February 19, 2003
Travel Industry Must Remain Voice of Reason for Travelers
It’s a personal decision. You should use your own sense of security and comfort level when deciding to travel. Terrorism and random violence can happen anywhere; sad, but true. You are not going to be safer by staying at home. In response to the Feb. 7 upgraded terrorist threat, U.S. Homeland Security Secretary Tom Ridge made a plea to Americans to avoid canceling travel plans.
NTA staff is closely watching the impending situation with Iraq and threats of terrorist activity. Undoubtedly you are experiencing client apprehension regarding future travel, and these fears are fueled by media stories. Therefore, it is critical for us in the industry to not get caught up in the hype. Although we cannot make an absolute guarantee of safety, we must be a voice of reason for travelers. Following are points you may want to share with your clients or use this information if you do receive media calls:
Recall the 1991 Gulf War experience. Following the Gulf War, travel and tourism did seriously decline due to the perceived threats to Americans, particularly those traveling abroad, but there was no retaliation against those Americans traveling domestically or overseas.
Travel-related security has increased significantly. With the creation of the Transportation Security Administration’s guidelines, see their Web site at TSA.gov, reports of security breaches at U.S. airports have largely dissipated.
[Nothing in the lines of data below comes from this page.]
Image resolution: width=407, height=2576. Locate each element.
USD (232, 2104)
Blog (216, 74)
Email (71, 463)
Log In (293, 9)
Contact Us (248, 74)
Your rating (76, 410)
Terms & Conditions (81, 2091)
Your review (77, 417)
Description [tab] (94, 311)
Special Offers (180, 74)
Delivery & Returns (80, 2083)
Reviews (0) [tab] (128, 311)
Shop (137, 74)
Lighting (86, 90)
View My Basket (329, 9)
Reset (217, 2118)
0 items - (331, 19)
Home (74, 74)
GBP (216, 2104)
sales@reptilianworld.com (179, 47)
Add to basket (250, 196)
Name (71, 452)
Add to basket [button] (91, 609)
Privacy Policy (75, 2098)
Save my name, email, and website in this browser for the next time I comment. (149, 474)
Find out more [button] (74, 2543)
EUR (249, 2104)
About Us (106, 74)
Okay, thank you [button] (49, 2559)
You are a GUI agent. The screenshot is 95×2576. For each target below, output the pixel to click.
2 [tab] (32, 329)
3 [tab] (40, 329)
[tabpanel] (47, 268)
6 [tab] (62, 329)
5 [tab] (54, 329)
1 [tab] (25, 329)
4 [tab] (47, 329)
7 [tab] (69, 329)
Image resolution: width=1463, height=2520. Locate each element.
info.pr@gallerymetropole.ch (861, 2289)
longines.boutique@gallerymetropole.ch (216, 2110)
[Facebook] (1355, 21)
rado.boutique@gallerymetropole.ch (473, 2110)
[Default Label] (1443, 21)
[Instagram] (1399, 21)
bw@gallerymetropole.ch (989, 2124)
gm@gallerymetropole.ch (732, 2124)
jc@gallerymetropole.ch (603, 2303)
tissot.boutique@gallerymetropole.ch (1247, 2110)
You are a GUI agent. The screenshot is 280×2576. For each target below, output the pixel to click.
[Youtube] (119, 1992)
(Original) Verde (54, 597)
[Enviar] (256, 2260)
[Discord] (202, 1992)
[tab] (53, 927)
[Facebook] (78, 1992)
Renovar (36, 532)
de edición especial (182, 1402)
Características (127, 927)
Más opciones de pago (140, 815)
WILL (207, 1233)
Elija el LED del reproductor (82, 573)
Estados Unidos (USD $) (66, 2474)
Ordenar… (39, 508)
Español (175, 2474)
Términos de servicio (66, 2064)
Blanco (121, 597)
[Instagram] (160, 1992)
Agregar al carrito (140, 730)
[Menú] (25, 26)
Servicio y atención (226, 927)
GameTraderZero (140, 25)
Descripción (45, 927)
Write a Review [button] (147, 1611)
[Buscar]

Bags are being more thoroughly screened, cockpit doors have been reinforced, sky marshals are actively patrolling our skies and airline passengers are paying greater attention to suspicious behavior as never before.
Travel-related hassles have decreased significantly. Immediately following Sept. 11, news reports consistently cited long airport security lines causing many travelers to either drive to alternate short-haul destinations or not travel at all. Unfortunately, the media has not followed these negative stories with the new positive reality: the travel industry has worked to educate travelers how to be better prepared once they arrive at the airport so they can more quickly get through screening checkpoints.
The U.S. Department of State provides common sense advice. Although most highly visited international destinations remain free of specific State Department Travel Warnings, on Feb. 6 they once again issued a Worldwide Caution reminding U.S. citizens to remain vigilant due to the heightened threat of terrorist activity that may target civilians. Stay abreast of what the State Department is advising travelers for each international destination so you can share this information with your customers. See Travel.state.gov.
NTA will be promoting our affirmative message to the media, and we will be making appropriate points to Congressman, especially during the upcoming Grassroots Symposium, March 3-5.